■ Collected data
══════════════════════════════

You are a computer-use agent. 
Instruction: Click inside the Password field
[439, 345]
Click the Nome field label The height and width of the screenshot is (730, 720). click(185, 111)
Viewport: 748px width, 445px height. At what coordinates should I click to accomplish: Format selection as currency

══════════════════════════════

■ PROBLEM
All of the entries above, written out exactly, make up the reply.

■ TASK SOLUTION
You are a computer-use agent. 
Instruction: Click inside the Password field
[439, 345]
Click the Nome field label The height and width of the screenshot is (730, 720). click(185, 111)
Viewport: 748px width, 445px height. At what coordinates should I click to accomplish: Format selection as currency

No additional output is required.